In today's COVID-19 climate, it's difficult for us to not watch our spending more cautiously than ever before, especially since the coronavirus pandemic has brought about so much uncertainty in different aspects of our lives, ranging from things like slowing economies, shuttered businesses hence potential job losses, pay cuts, increased stress levels due to coronavirus fears and more.

While credit card issuers have in place temporary relief measures that could help you navigate through this challenging time if you take the initiative to reach out to them and try working out a solution catered to your unique financial hardship circumstance, you might be wondering if it's a good idea to request for an increase in your credit line since life has to go on and you need to pay your bills, mortgage and put food on the table.

After all, the Fed has slashed its interest rate and your credit card's prime rate could drop, leading to potential lower credit card interest payments if you have a variable APR on your credit card. Before you take the plunge and request for an increased credit line, take a step back to think things through logically no matter how tempting that ‘easy' option may seem when you are increasingly cash-strapped.

Foremost, with an increased credit line and the possibility that you could be out of cash sooner than you'd like, it is highly likely that you would end up charging more on your credit card. There's also the temptation to overspend, if you aren't one who's particularly disciplined when it comes to managing your finances.
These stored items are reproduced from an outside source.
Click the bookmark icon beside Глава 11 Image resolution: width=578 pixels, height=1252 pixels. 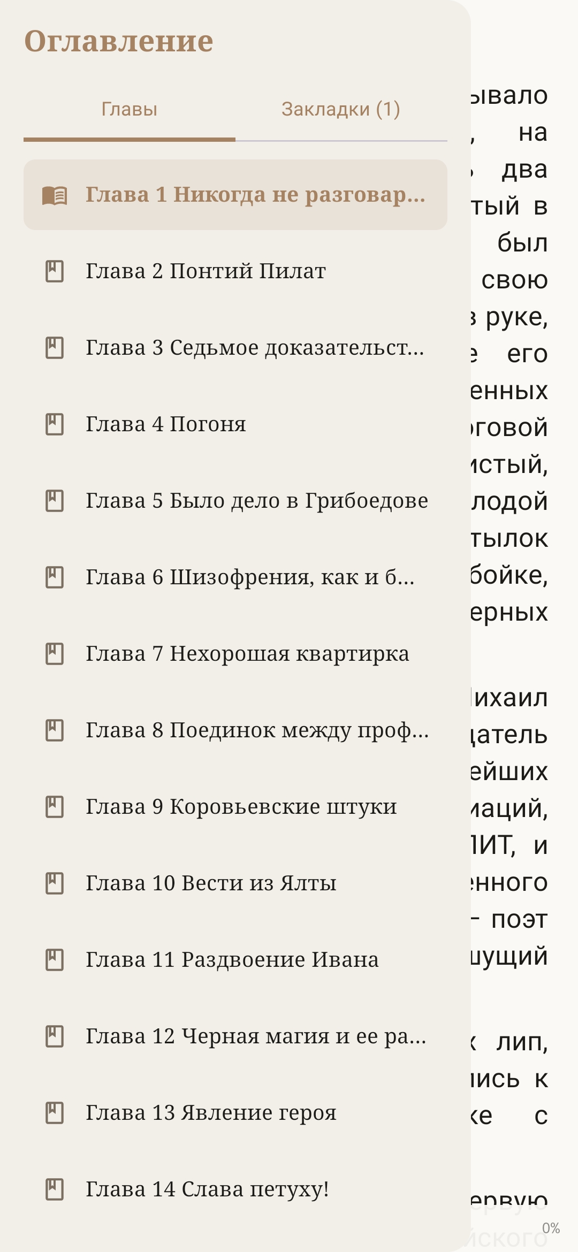(55, 960)
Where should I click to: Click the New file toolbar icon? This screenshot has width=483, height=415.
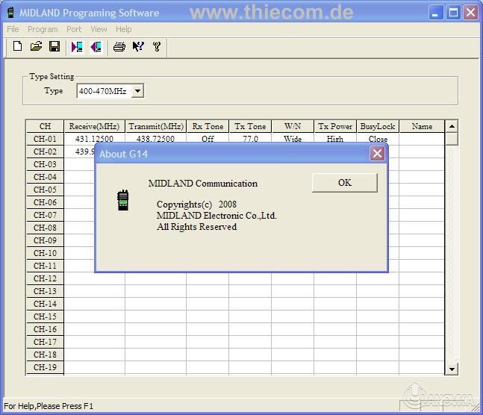coord(18,47)
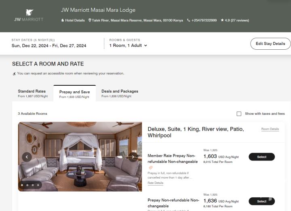Select the Member Rate Prepay room rate
Viewport: 291px width, 211px height.
[x=261, y=157]

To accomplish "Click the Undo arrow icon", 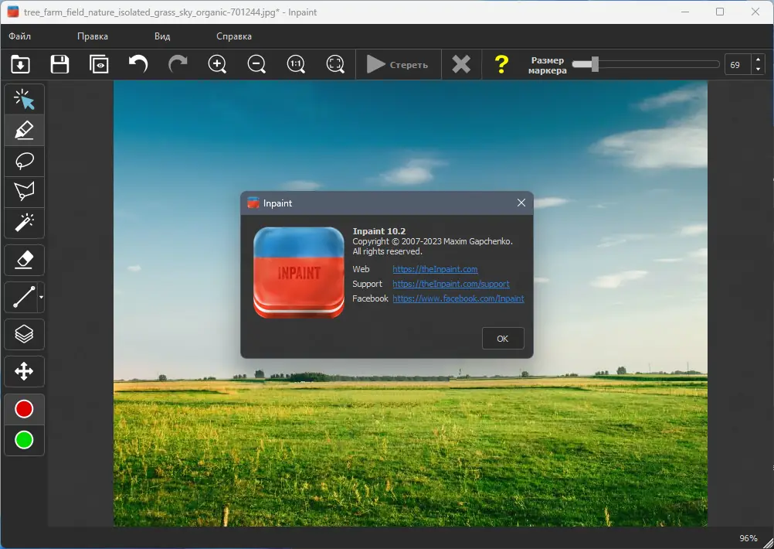I will pos(138,64).
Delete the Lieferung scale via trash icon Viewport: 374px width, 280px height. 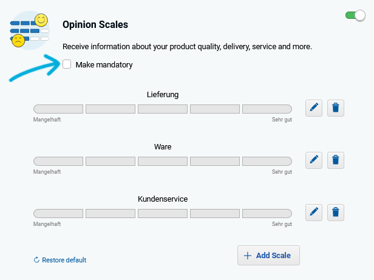[x=336, y=108]
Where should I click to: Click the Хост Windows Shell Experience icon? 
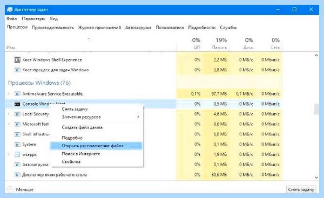click(17, 60)
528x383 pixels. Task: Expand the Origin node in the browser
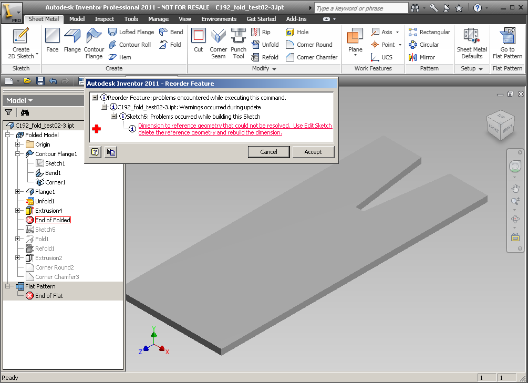coord(18,144)
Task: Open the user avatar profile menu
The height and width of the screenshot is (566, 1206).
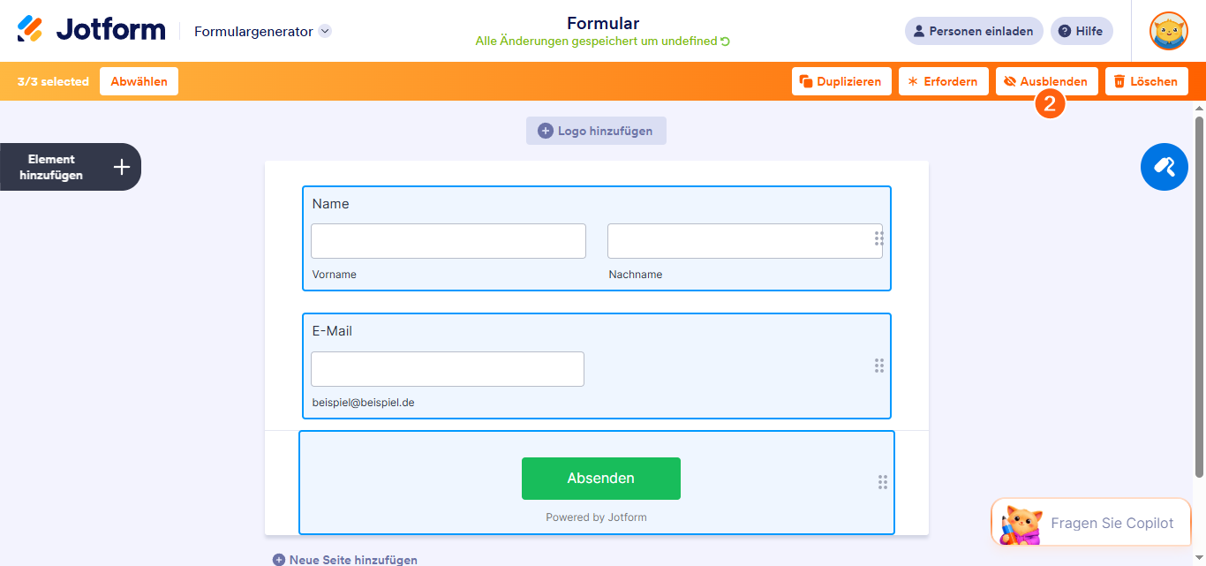Action: click(1168, 31)
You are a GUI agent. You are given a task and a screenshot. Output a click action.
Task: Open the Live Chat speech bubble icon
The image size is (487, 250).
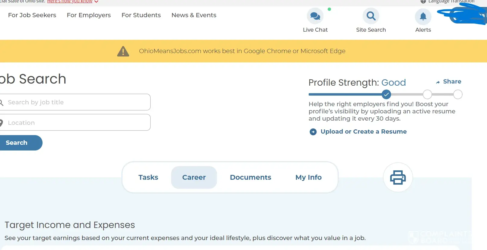coord(315,16)
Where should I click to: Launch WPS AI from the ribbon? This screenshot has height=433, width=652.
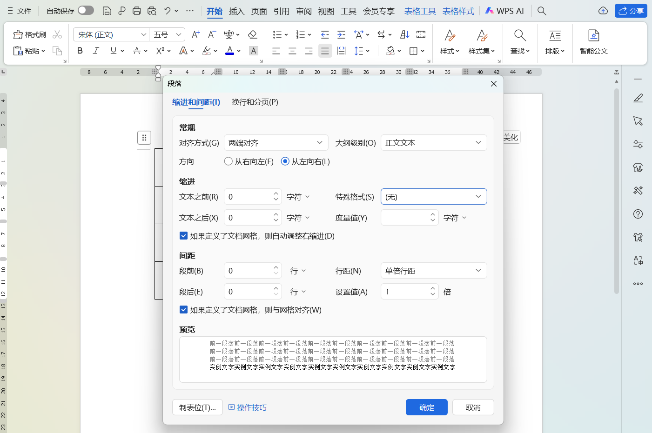tap(504, 10)
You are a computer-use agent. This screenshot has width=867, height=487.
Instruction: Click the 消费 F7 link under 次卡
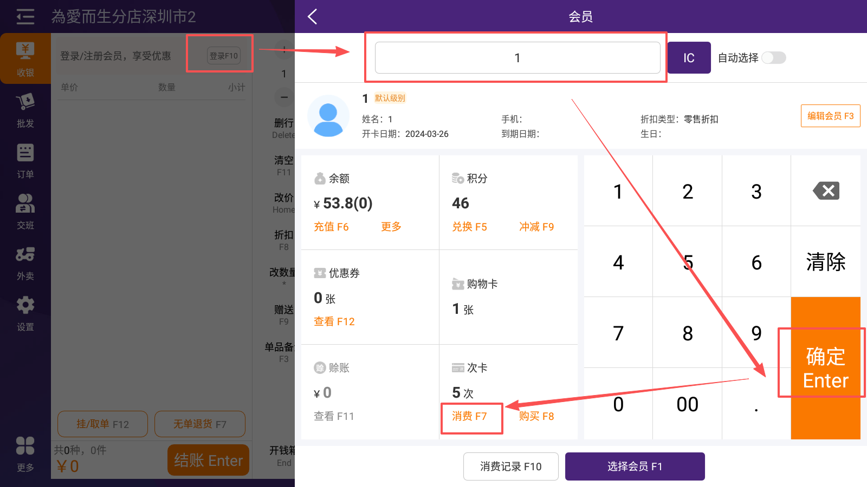[469, 416]
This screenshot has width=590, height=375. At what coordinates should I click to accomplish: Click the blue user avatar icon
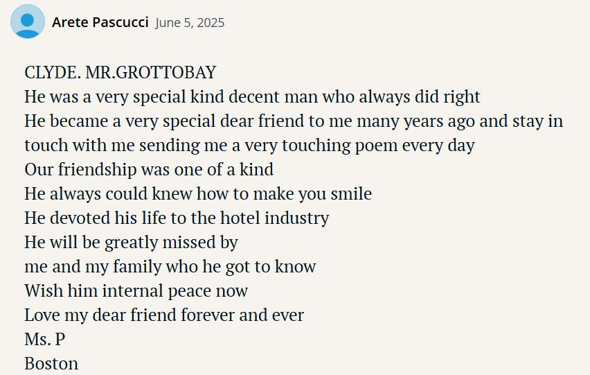[28, 21]
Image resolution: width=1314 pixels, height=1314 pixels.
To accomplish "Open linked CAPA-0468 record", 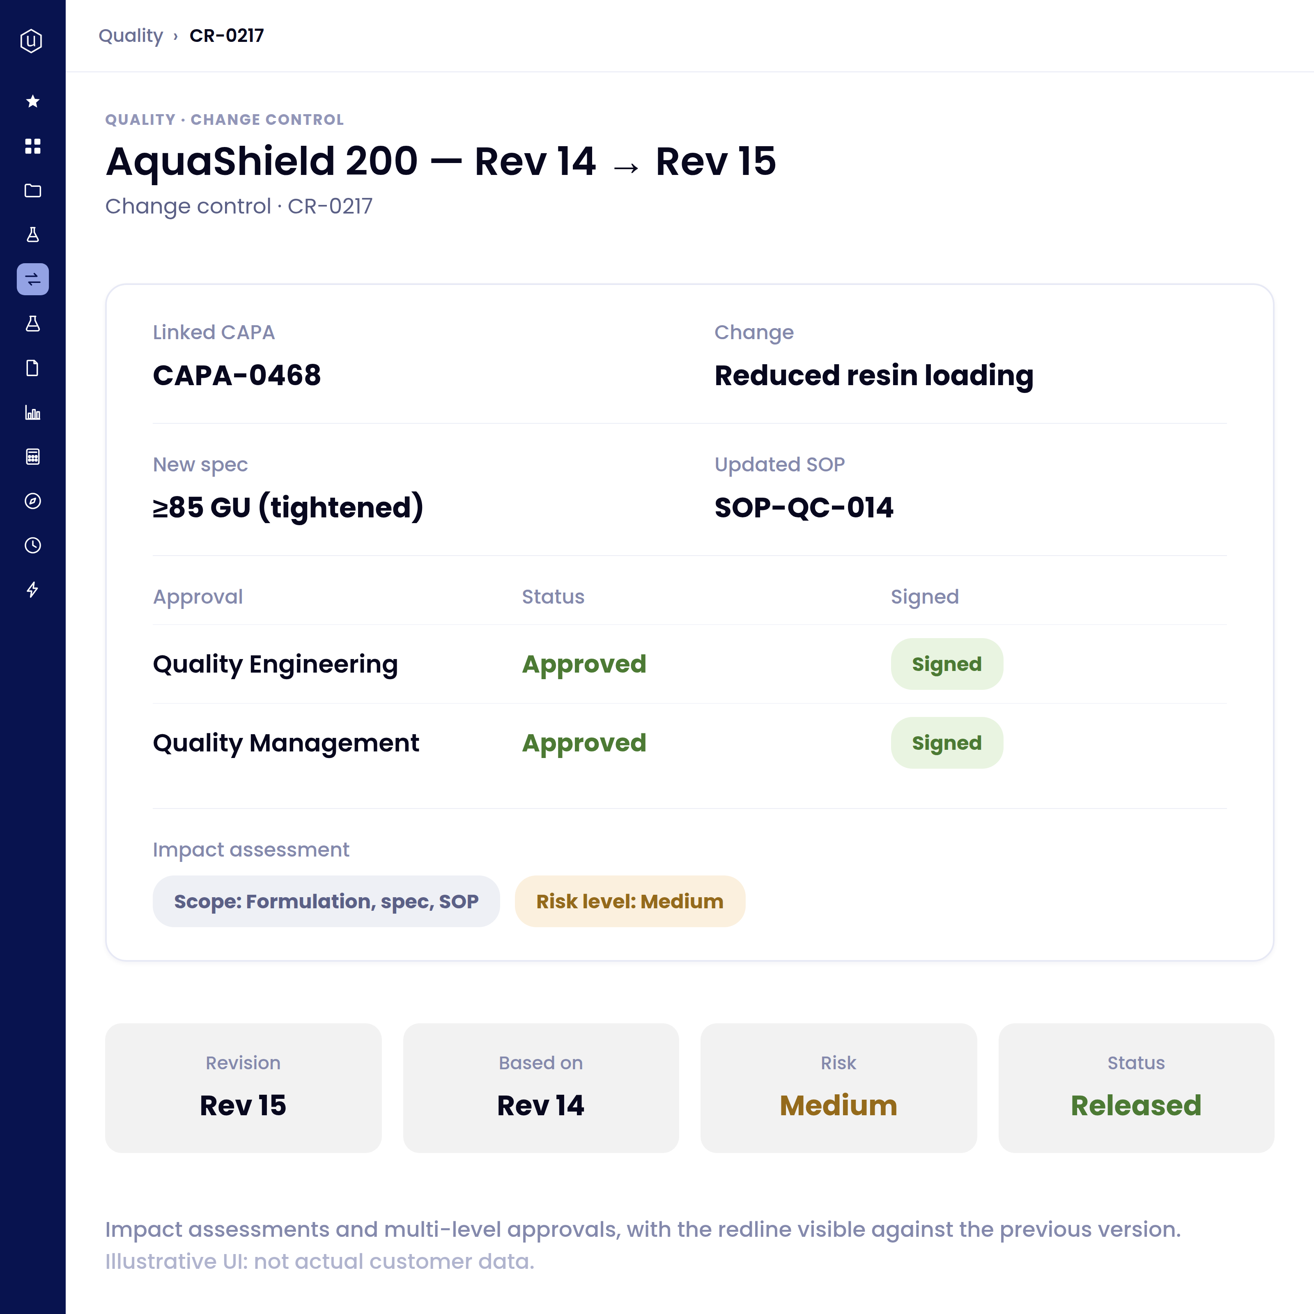I will pos(237,375).
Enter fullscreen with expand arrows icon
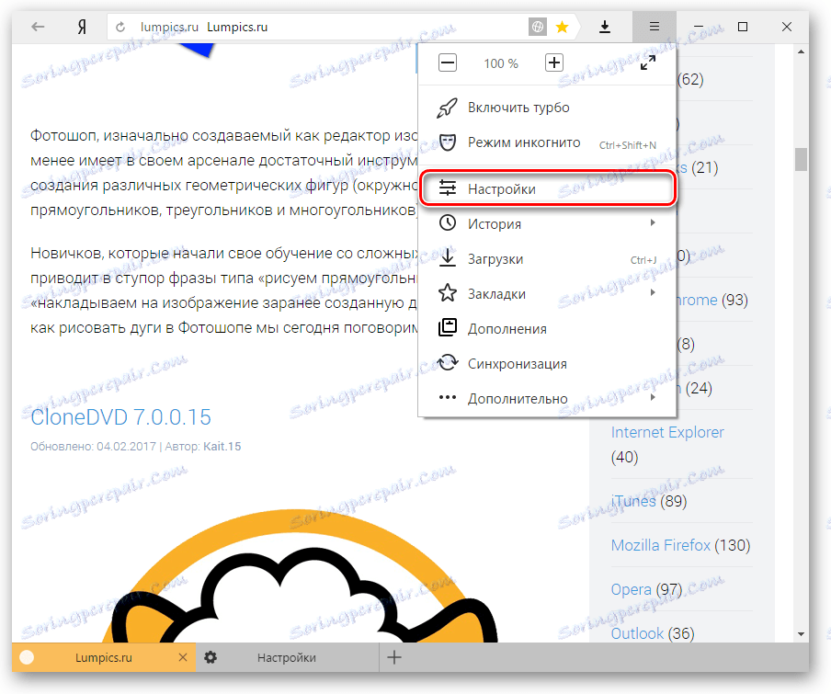The height and width of the screenshot is (694, 831). click(x=648, y=63)
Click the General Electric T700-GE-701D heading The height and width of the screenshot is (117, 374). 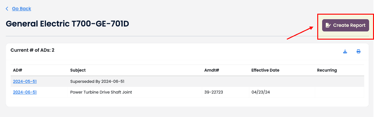[67, 23]
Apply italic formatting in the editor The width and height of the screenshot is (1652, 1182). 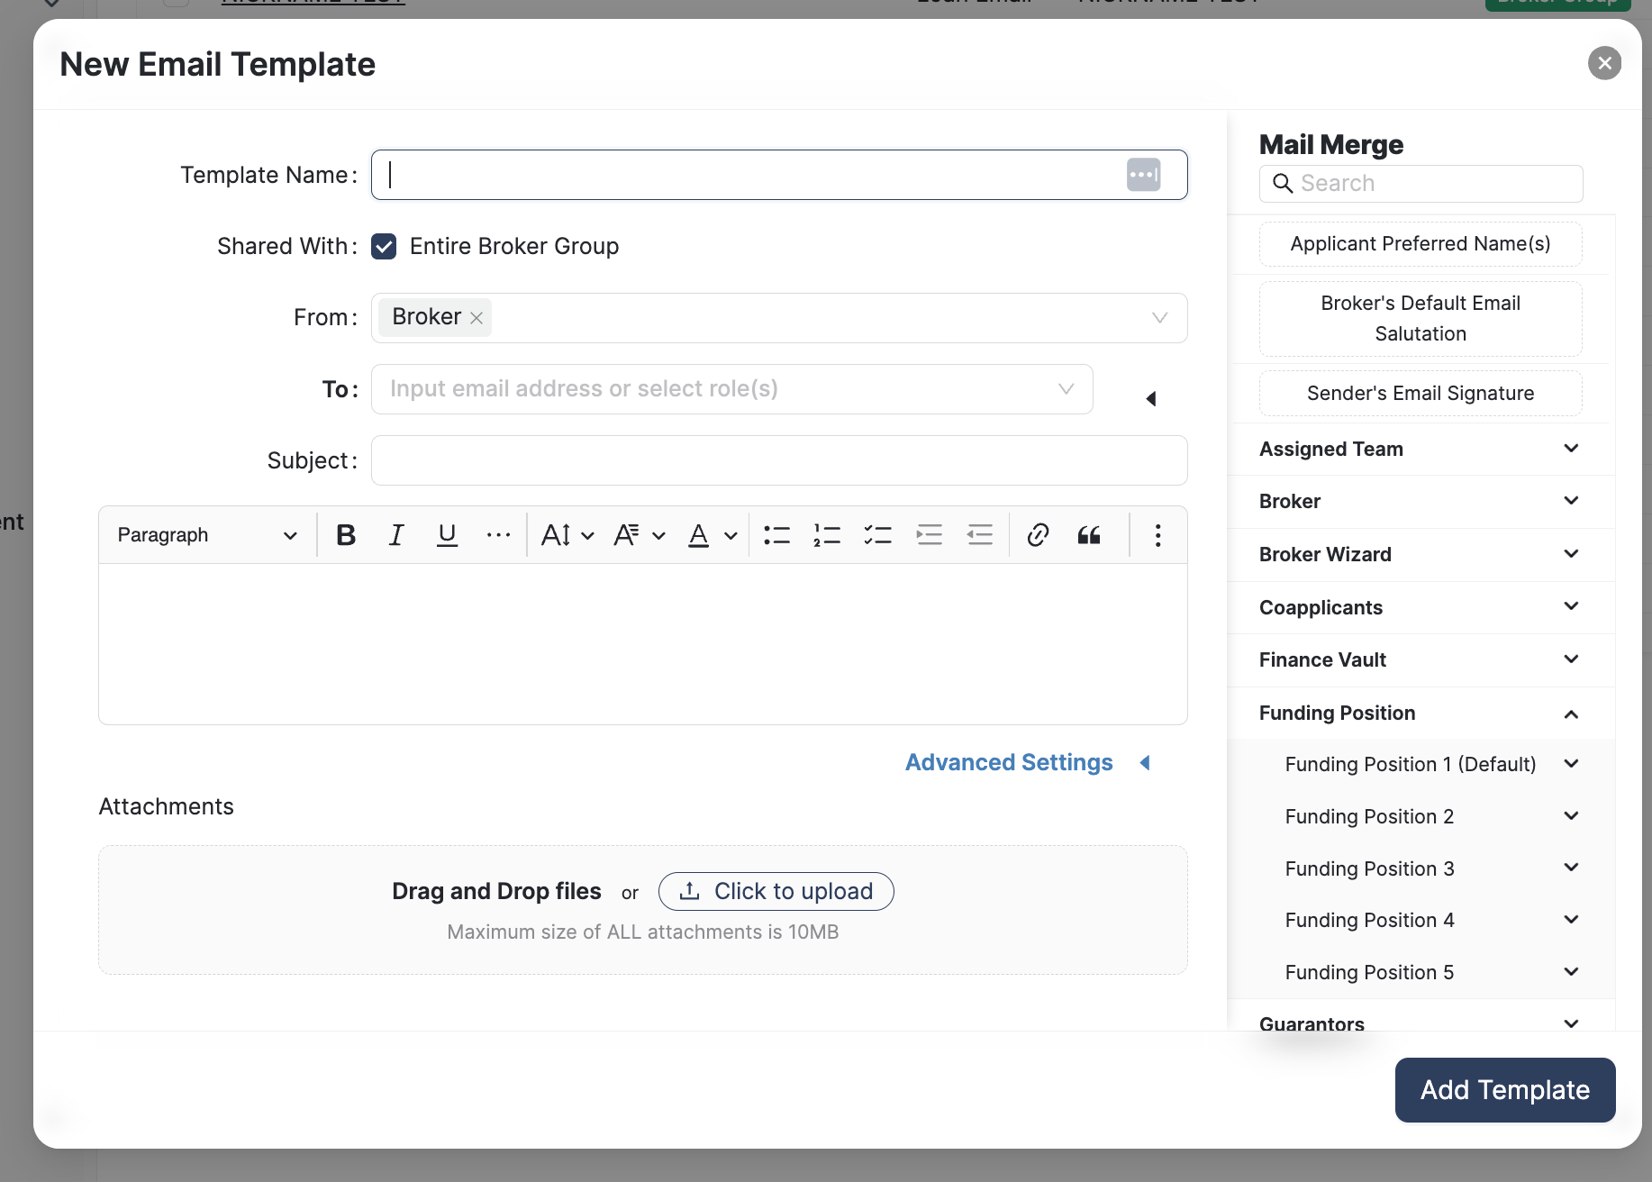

The hard truth that you always have to remember is that if you aren't able to pay off your credit card balance by the due date, you will easily end up in spiralling credit card debt. That's a nasty situation to be in, considering how difficult it can be to actually get out of debt.

Should you or should you not?

If you have an emergency savings fund, dip into that first to tide things over. The Trump Administration has also expressed its support to send cash payments to Americans as part of the COVID-19 stimulus package. That check could come in handy, too. Also, reach out to your credit card issuer to see if you could work out a temporary relief solution together!

Our take is that you shouldn't increase your credit line if you know for sure you are going to utilize a huge fraction of that credit that's extended to you. Not only do you run the risk of getting in debt, or worsening any existing credit card debt, your credit score could take a hit at the same time.